START Available data

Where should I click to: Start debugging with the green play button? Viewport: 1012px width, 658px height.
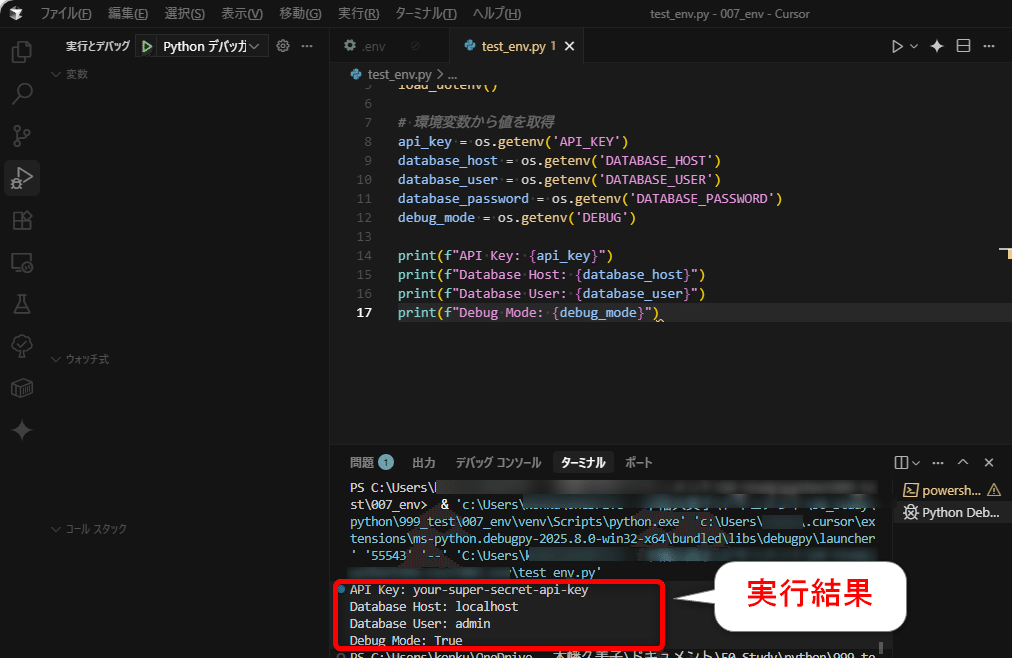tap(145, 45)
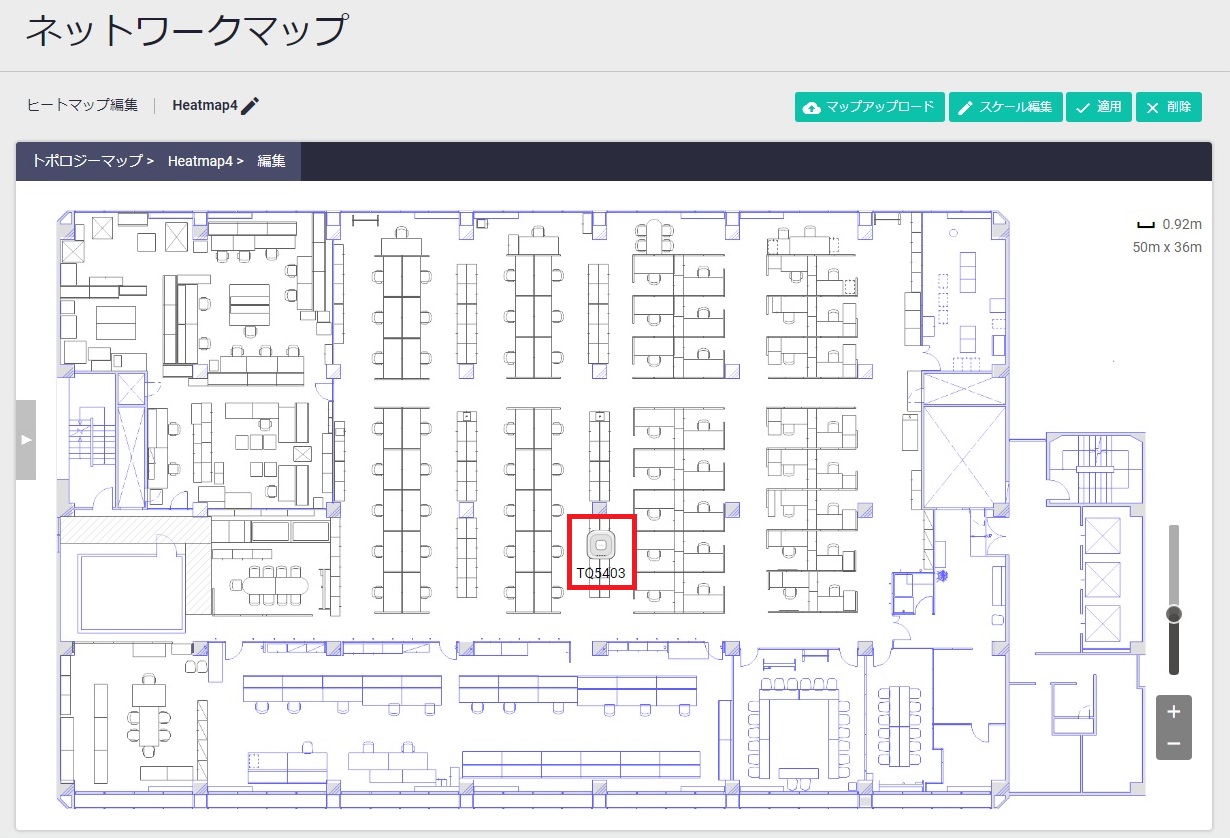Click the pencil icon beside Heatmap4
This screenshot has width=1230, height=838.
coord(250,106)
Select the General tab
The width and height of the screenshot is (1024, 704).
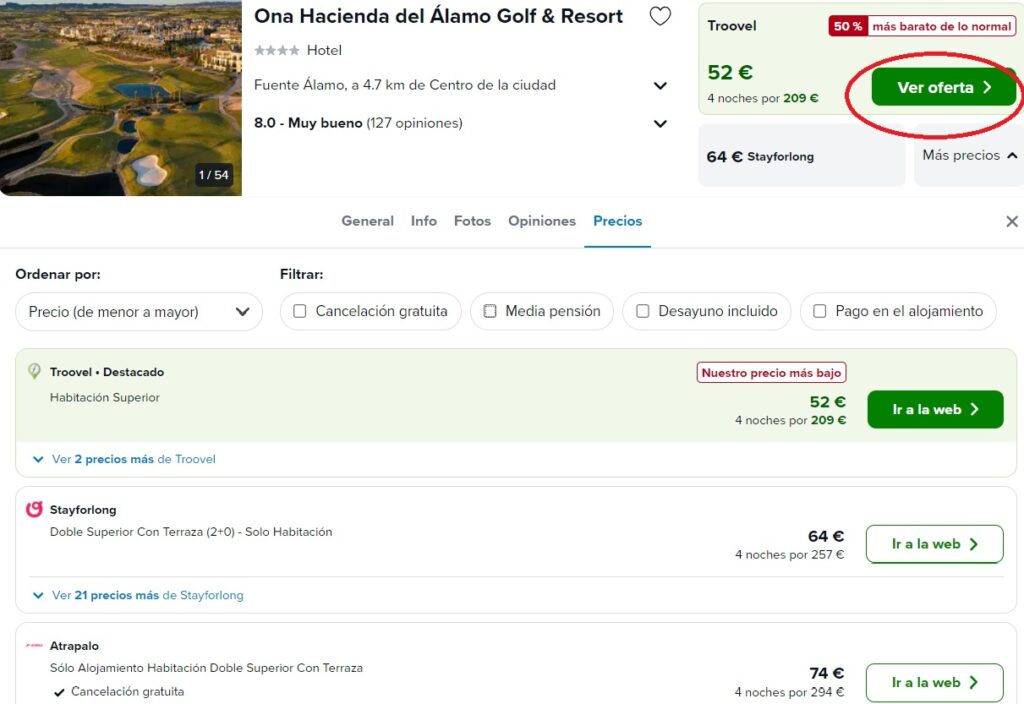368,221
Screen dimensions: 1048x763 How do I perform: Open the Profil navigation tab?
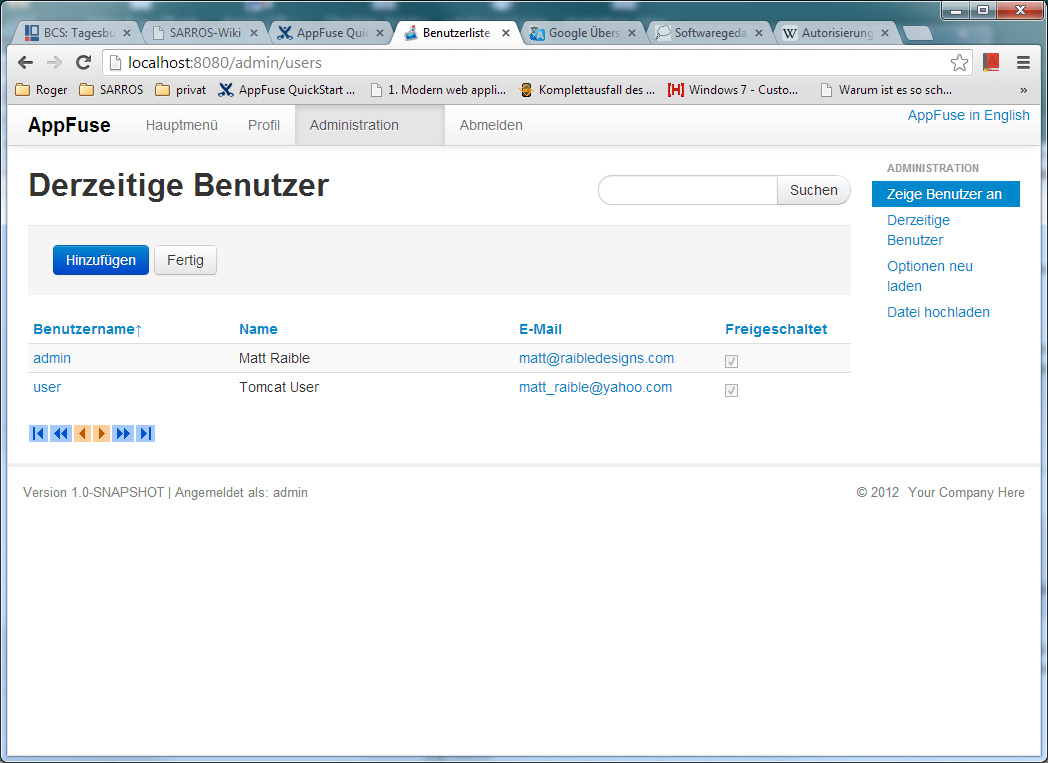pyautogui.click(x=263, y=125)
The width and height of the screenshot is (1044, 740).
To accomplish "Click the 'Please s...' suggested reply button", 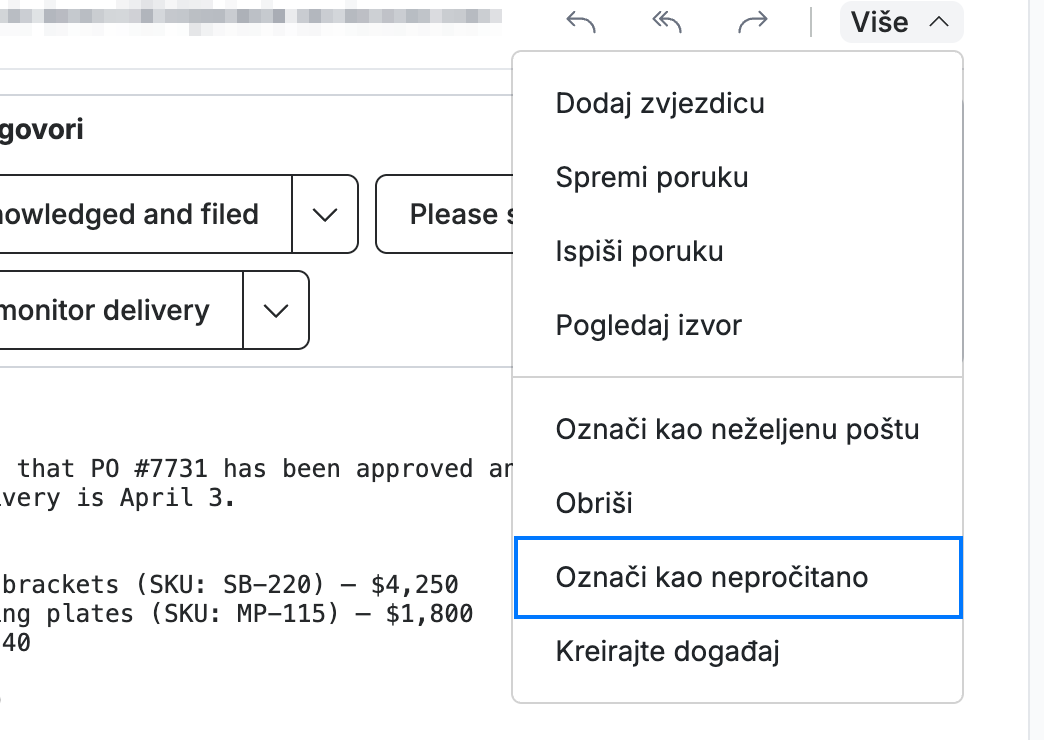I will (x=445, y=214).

END Available data

◆ Requirement ◆
Reproduce word for word, with pictures dropped, only the part of the material above that opens with the line containing "The width and height of the screenshot is (1024, 704)." and closes with the line containing "The width and height of the screenshot is (1044, 740).".

◆ Result of this exercise ◆
The width and height of the screenshot is (1024, 704).
368,221
Screen dimensions: 1048x763 How do I perform: Open the Profil navigation tab?
pyautogui.click(x=263, y=125)
The width and height of the screenshot is (1044, 740).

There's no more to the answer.